-- Extracted records follows --
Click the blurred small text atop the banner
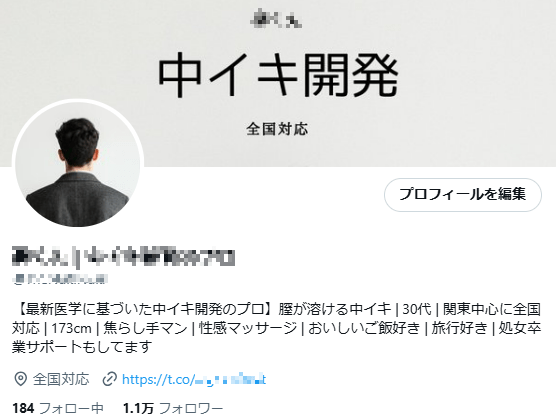click(276, 18)
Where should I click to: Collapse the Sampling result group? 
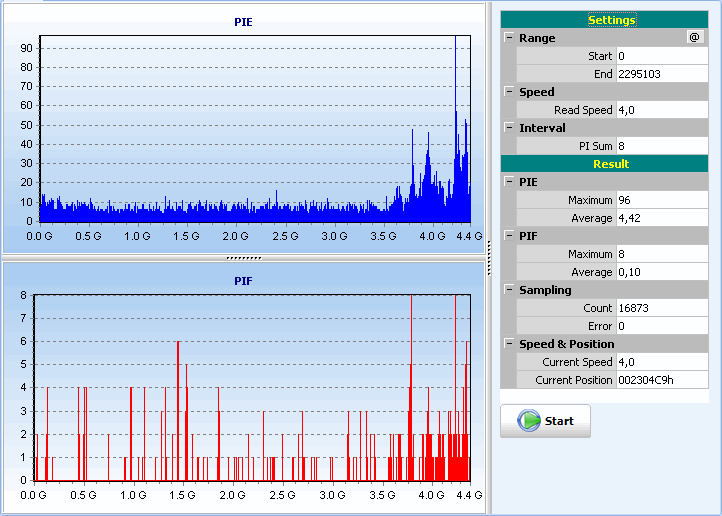(509, 290)
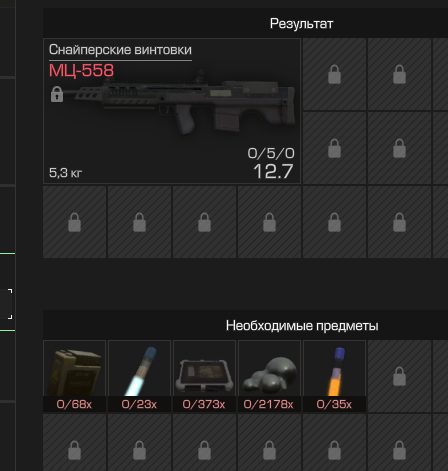Click the 12.7 caliber value on rifle card
Viewport: 448px width, 471px height.
point(273,171)
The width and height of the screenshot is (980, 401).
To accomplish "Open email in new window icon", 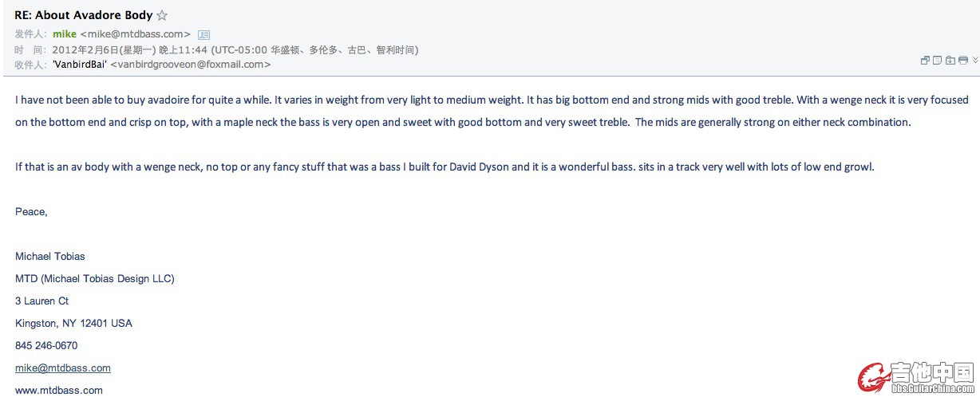I will tap(925, 60).
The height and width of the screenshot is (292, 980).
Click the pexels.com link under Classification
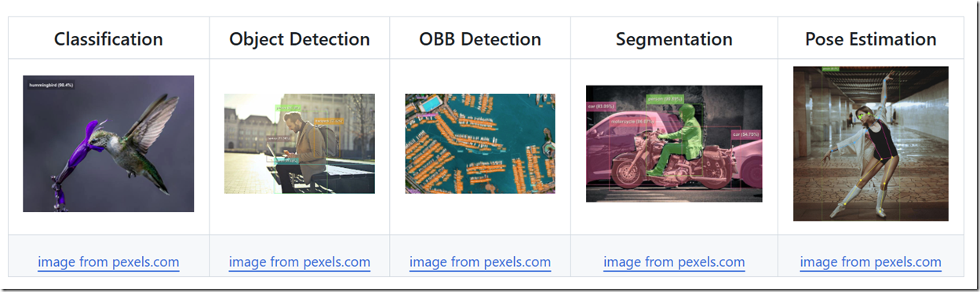(x=108, y=262)
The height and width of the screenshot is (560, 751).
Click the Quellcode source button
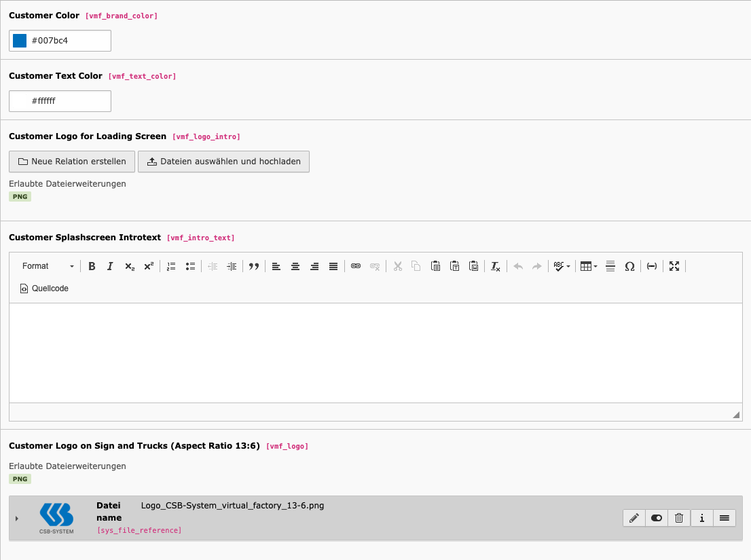45,288
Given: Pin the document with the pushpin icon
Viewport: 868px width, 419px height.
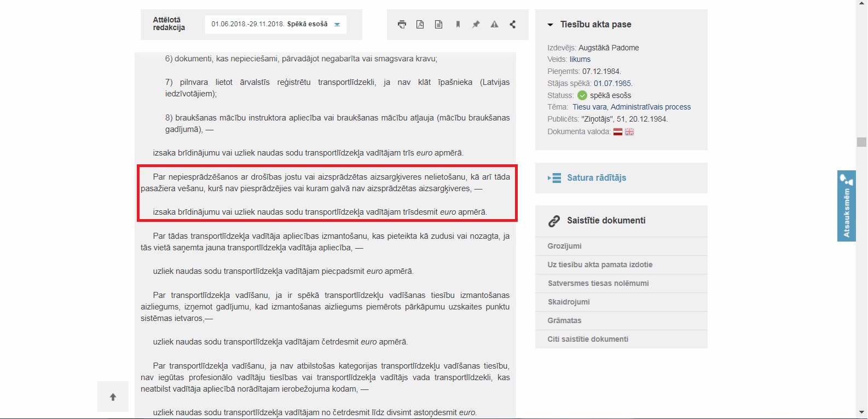Looking at the screenshot, I should [476, 24].
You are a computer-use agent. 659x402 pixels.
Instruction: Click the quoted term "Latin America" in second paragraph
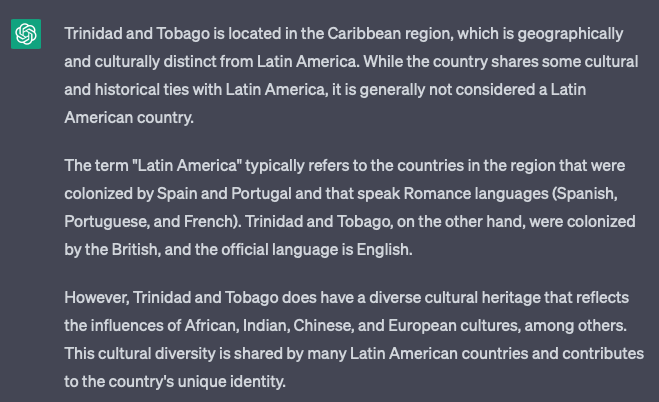187,166
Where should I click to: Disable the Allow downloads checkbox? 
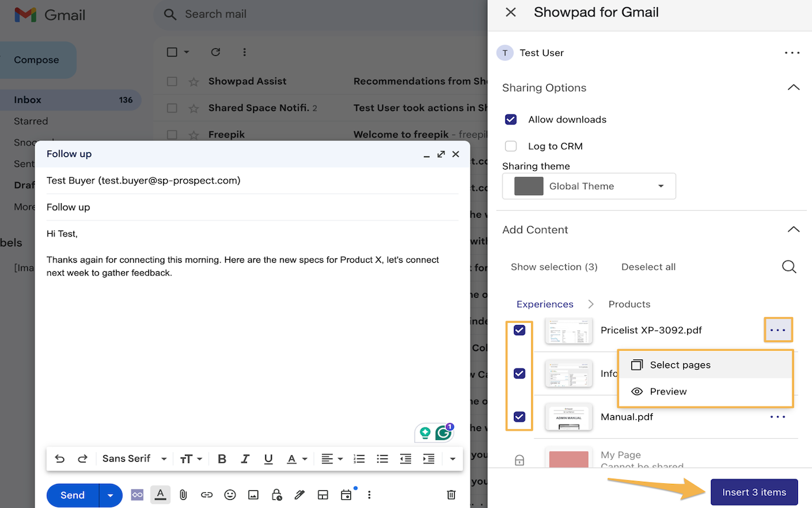[511, 119]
-- Extracted records concluded --
Write out, word for word, the stretch of entries that begins at the line with "Click the pexels.com" and ends at the line with "You are a computer-use agent. 659x402 pixels.". Pictures do not belong in it.

Click the pexels.com link under Classification
(x=108, y=262)
The height and width of the screenshot is (560, 751).
Click the Quellcode source button
45,288
Given: Pin the document with the pushpin icon
Viewport: 868px width, 419px height.
Looking at the screenshot, I should [476, 24].
You are a computer-use agent. 659x402 pixels.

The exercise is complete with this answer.